When Noonan talks about deserving citizenship, I believe she’s partly referring to the misguided public charge policy that went into effect on February 24. The public charge rule denies legal admission or permanent residency to those who are determined to have accessed public benefits, such as Supplemental Security Income, Temporary Assistance for Needy Families, SNAP, Section 8 Housing and Medicaid.

Dr. Daniel Turner-Lloveras, an assistant professor of medicine at Harbor-UCLA, called the public charge rule “a public health threat,” since it has sowed the seeds of anxiety among immigrants preventing some from accessing health care.

The U.S .Citizenship and Immigration Services has issued several memos since March 13, attempting to control the damage done by this policy in the midst of a health care crisis. The latest update states that “USCIS encourages all those, including aliens, with symptoms that resemble Coronavirus 2019 (COVID-19) (fever, cough, shortness of breath) to seek necessary medical treatment or preventive services. Such treatment or preventive services will not negatively affect any alien as part of a future Public Charge analysis.”

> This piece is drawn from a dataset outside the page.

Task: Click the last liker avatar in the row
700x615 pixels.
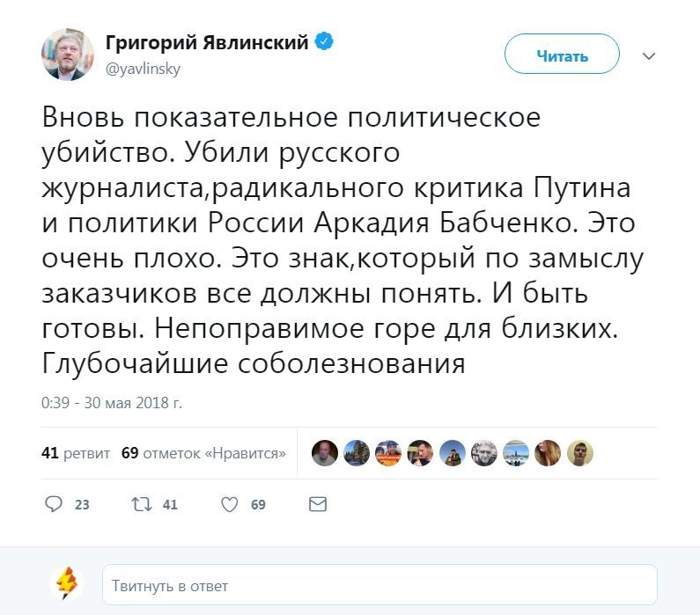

It remains to be seen if these memos will mitigate the fear harbored by legal immigrants of losing the homes and careers they built in this country. “We already know from before the pandemic that legal immigrants have been reluctant to use the healthcare system before the public charge rule went into effect,” Nguyen said, adding that this fear could persist.

And as Turner-Lloveras said, “we cannot successfully contain a virus outbreak if there are those among us who are afraid to seek care.”

If we keep underinvesting in and undervaluing our immigrants, especially during a pandemic, we are going to harm all of us.

Take the fiscal relief packages passed by Congress recently. According to analysis by the California Budget and Policy Center, while federal relief legislation does go a long way to ensure that COVID-19 testing is available to Californians free-of-charge with and without health care coverage, the cost of treatment for people who are diagnosed with COVID-19 could amount to tens of thousands of dollars and “Californians who are uninsured would be responsible for 100% of these costs.”

According to Manchanda, “blacks, Latinos and Native Americans are more likely to be uninsured or underinsured and 22 percent of Native Americans lack coverage.” And 43% of undocumented immigrants lack health insurance, asserted Turner-Lloveras. Those who don’t have the resources to seek care are going to be harbingers of the virus, he warned. “You are only as strong as the weakest link.”

In The City, we are not seeing the kind of raging manifestation of the virus that New York is currently enduring. But since there are still a lot of unknowns about the virus, let’s not draw comfort from this. What we do know is that the shelter-in-place directive has helped us shelter from the virus for the time being.

And, so I worry about people like the Doordash delivery person, the trash collector, the mass transit worker, the gas station employee and Dr. Turner-Lloveras who was called away from the briefing to attend to another patient.

And I worry about my brother, hoping he has a healthy stock of defensive gear to get through another work day in the hospital battling an invisible enemy.